**TASK DIRECTIONS**
The reply to the records below should contain exactly the lines from the line with "Given: Click Báo cáo for review 966232512" through the line with "Click the 5-day", and nothing besides.

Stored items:
========================================================================

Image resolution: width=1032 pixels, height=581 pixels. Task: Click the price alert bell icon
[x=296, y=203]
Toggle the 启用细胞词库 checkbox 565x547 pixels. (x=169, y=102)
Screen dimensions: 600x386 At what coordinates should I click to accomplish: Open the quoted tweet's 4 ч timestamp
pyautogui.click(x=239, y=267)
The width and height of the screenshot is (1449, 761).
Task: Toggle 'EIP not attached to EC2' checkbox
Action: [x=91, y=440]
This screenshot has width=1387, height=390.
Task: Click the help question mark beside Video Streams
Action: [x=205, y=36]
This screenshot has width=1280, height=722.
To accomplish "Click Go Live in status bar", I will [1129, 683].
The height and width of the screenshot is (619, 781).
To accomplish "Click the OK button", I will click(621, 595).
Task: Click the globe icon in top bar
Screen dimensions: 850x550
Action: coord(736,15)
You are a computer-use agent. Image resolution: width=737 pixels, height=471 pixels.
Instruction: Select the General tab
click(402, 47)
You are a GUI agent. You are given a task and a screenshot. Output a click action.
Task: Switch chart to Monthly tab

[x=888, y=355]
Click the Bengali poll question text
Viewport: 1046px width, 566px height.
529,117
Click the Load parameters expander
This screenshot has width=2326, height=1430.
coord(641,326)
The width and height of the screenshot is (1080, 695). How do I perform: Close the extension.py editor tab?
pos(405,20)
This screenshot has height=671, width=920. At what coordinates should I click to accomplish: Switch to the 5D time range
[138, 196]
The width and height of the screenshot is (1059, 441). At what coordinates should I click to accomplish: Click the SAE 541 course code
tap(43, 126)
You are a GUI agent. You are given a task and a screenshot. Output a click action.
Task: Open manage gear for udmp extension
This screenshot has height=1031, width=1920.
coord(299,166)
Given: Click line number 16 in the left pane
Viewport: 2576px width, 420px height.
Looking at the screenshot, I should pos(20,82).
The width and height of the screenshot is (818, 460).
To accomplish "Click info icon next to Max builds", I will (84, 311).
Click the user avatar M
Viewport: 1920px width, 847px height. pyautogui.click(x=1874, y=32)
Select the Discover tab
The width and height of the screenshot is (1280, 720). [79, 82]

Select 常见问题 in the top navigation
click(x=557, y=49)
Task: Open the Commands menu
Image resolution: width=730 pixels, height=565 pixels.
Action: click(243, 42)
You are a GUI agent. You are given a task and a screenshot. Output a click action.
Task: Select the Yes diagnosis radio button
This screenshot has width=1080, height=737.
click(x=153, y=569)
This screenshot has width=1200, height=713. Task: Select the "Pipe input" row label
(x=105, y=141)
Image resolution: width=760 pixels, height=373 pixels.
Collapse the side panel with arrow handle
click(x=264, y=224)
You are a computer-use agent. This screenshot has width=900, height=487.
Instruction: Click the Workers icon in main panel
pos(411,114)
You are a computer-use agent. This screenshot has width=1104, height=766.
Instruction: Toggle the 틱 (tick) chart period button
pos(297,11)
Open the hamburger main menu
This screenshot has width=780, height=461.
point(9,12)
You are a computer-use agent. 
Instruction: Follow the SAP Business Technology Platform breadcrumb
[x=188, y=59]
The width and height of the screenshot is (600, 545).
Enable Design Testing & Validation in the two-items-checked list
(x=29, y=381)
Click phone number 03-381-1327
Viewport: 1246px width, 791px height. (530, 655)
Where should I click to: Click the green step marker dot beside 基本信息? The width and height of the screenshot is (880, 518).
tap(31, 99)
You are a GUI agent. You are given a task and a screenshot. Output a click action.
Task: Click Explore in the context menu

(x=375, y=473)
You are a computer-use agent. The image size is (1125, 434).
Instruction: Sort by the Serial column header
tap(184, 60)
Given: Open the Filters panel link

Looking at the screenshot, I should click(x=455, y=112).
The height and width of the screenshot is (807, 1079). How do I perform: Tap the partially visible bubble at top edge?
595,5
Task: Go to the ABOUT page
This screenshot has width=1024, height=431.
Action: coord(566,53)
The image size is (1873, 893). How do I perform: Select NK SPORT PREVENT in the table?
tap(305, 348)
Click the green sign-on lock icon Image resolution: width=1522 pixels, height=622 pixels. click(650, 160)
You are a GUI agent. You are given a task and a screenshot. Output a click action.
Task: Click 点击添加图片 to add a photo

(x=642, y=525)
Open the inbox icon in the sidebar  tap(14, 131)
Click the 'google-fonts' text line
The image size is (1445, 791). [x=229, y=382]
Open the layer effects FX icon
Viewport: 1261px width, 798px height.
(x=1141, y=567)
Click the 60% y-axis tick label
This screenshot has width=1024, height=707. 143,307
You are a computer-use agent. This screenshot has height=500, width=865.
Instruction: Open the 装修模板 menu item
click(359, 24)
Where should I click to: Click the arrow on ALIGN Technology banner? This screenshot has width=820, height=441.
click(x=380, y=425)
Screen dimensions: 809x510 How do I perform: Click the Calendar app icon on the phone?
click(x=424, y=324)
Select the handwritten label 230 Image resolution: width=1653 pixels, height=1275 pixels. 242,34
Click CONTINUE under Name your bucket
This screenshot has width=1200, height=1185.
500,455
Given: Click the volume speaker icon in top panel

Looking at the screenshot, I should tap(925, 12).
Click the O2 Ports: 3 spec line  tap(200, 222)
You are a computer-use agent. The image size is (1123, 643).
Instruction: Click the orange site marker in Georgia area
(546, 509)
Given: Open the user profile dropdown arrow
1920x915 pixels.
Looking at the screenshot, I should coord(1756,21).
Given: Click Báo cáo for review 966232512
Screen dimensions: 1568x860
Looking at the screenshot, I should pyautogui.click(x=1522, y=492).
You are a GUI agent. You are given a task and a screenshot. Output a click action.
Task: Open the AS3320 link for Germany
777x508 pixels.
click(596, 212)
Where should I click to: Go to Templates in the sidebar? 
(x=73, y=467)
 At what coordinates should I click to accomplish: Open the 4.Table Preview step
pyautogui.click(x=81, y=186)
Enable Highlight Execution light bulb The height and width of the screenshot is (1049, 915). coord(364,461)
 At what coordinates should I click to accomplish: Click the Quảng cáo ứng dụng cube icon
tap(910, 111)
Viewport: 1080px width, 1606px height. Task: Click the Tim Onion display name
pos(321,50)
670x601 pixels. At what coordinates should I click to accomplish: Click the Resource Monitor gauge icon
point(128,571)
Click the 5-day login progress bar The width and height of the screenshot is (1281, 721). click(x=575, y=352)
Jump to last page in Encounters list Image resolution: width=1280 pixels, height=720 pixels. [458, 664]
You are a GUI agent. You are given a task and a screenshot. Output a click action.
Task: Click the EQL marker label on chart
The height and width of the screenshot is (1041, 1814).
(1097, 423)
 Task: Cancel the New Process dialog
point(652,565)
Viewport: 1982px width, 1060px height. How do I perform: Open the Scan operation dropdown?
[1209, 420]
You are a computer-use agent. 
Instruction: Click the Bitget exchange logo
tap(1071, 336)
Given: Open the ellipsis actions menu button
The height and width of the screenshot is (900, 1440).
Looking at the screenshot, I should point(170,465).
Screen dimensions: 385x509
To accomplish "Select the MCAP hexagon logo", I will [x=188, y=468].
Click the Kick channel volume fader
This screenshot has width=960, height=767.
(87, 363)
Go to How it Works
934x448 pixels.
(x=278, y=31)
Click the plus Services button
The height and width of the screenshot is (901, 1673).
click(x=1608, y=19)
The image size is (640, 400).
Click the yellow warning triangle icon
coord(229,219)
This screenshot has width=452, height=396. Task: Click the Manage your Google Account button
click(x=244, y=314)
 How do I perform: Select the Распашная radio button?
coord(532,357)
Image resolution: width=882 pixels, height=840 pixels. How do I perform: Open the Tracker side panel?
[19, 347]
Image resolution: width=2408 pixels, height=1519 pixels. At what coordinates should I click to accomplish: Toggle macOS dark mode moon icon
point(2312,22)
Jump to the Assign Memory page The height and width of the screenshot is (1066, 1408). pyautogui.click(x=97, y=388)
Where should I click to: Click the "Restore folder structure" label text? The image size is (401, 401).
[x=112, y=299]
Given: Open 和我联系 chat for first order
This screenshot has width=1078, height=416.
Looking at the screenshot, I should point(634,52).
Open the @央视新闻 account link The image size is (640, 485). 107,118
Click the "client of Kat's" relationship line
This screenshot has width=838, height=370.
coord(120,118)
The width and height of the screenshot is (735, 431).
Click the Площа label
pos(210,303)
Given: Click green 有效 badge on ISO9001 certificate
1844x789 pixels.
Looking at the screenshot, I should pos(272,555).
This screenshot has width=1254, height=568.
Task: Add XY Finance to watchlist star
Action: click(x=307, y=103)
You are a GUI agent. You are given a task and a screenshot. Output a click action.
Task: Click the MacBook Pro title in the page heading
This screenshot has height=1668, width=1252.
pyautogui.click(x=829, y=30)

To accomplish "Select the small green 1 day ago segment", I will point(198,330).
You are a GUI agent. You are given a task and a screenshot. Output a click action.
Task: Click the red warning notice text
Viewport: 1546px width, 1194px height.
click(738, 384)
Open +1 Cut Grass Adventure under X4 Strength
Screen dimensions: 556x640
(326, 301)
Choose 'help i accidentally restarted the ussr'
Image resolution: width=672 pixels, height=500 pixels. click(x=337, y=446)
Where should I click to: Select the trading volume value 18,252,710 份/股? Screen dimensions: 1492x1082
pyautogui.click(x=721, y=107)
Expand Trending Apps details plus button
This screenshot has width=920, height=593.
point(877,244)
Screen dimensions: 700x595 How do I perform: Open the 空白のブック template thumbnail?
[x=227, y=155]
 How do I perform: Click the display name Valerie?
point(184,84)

========================================================================

**WRITTEN ANSWER**
Given: Click Báo cáo for review 966232512
Screen dimensions: 1568x860
Looking at the screenshot, I should pyautogui.click(x=1522, y=492).
You are a GUI agent. You are given a task and a screenshot. Output a click action.
Task: Open the AS3320 link for Germany
777x508 pixels.
click(596, 212)
Where should I click to: Go to Templates in the sidebar? 
(x=73, y=467)
 At what coordinates should I click to accomplish: Open the 4.Table Preview step
pyautogui.click(x=81, y=186)
Enable Highlight Execution light bulb The height and width of the screenshot is (1049, 915). coord(364,461)
 At what coordinates should I click to accomplish: Click the Quảng cáo ứng dụng cube icon
tap(910, 111)
Viewport: 1080px width, 1606px height. Task: Click the Tim Onion display name
pos(321,50)
670x601 pixels. At what coordinates should I click to accomplish: Click the Resource Monitor gauge icon
point(128,571)
Click the 5-day login progress bar The width and height of the screenshot is (1281, 721). click(x=575, y=352)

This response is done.